> REQUIREMENT: Collect each line of the entries that holds the string "target".

-------- DATA RECORDS --------

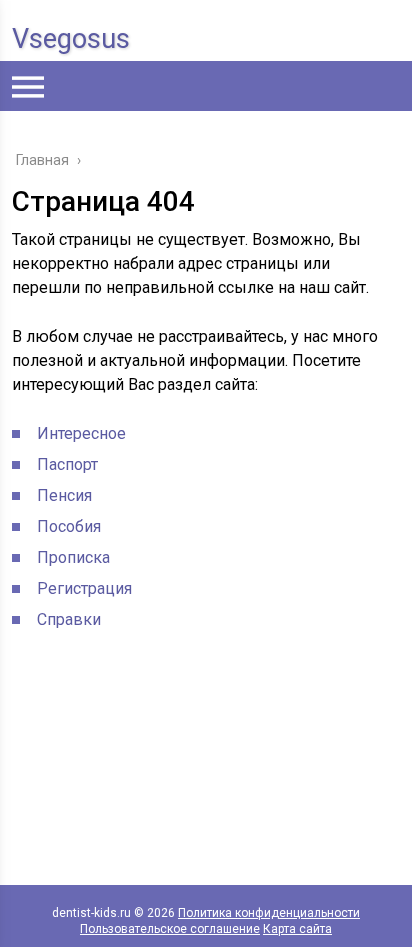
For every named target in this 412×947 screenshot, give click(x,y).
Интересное (81, 433)
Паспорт (67, 464)
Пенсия (64, 495)
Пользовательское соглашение (170, 929)
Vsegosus (71, 39)
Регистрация (84, 588)
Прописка (73, 557)
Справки (69, 619)
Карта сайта (297, 929)
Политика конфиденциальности (269, 913)
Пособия (69, 526)
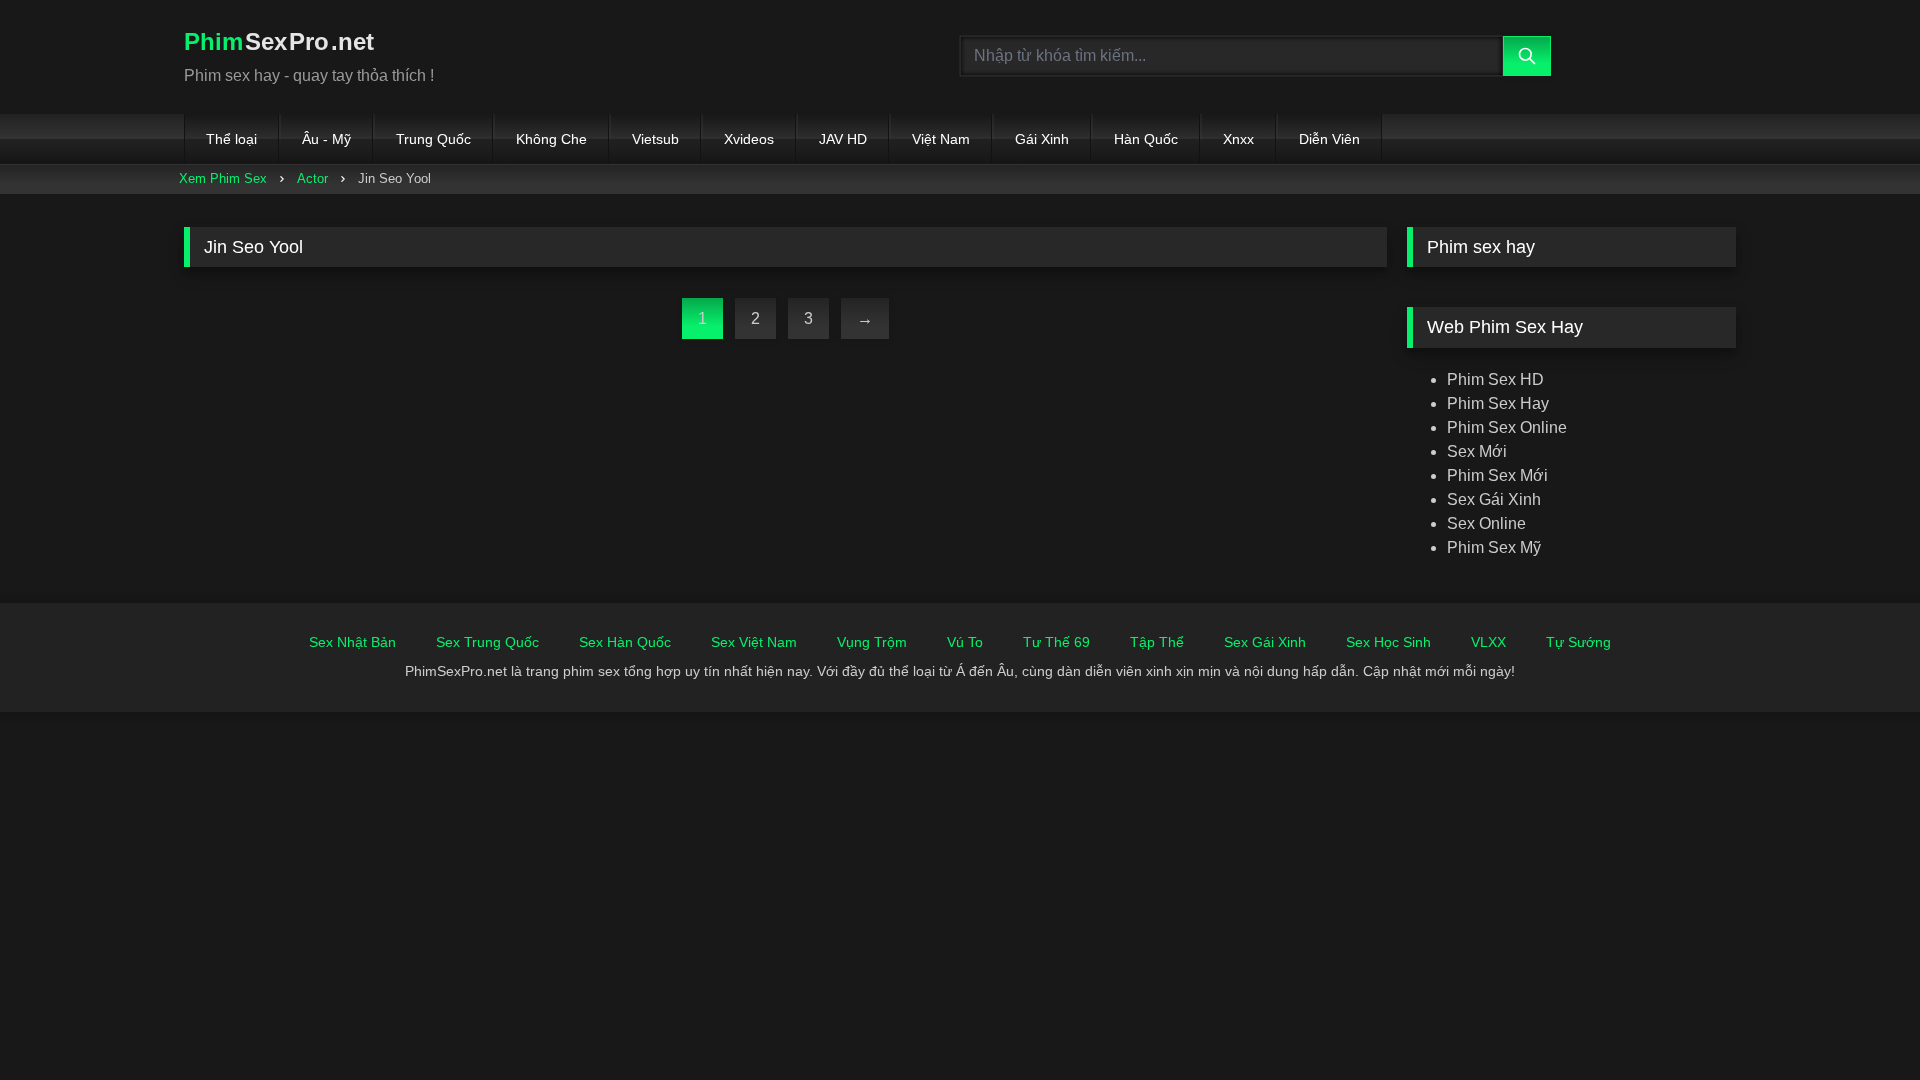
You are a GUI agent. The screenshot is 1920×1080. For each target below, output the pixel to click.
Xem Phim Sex (223, 178)
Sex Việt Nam (754, 642)
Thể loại (231, 139)
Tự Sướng (1578, 642)
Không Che (551, 139)
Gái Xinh (1042, 139)
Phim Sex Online (1507, 427)
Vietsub (655, 139)
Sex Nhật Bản (352, 642)
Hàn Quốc (1146, 139)
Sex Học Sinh (1388, 642)
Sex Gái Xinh (1494, 499)
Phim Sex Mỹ (1494, 547)
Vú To (965, 642)
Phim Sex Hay (1498, 403)
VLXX (1488, 642)
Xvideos (749, 139)
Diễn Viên (1329, 139)
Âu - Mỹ (326, 139)
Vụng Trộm (872, 642)
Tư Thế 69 (1056, 642)
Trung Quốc (433, 139)
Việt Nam (941, 139)
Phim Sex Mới (1497, 475)
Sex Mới (1477, 451)
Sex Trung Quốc (487, 642)
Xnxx (1238, 139)
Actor (312, 178)
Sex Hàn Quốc (625, 642)
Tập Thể (1157, 642)
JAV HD (843, 139)
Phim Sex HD (1495, 379)
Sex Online (1486, 523)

--------

> ANSWER SPACE:
For every named target in this 412×947 screenshot, give click(x,y).
You are a GUI agent. The screenshot is 1920×1080. For each target below, output the pixel to click.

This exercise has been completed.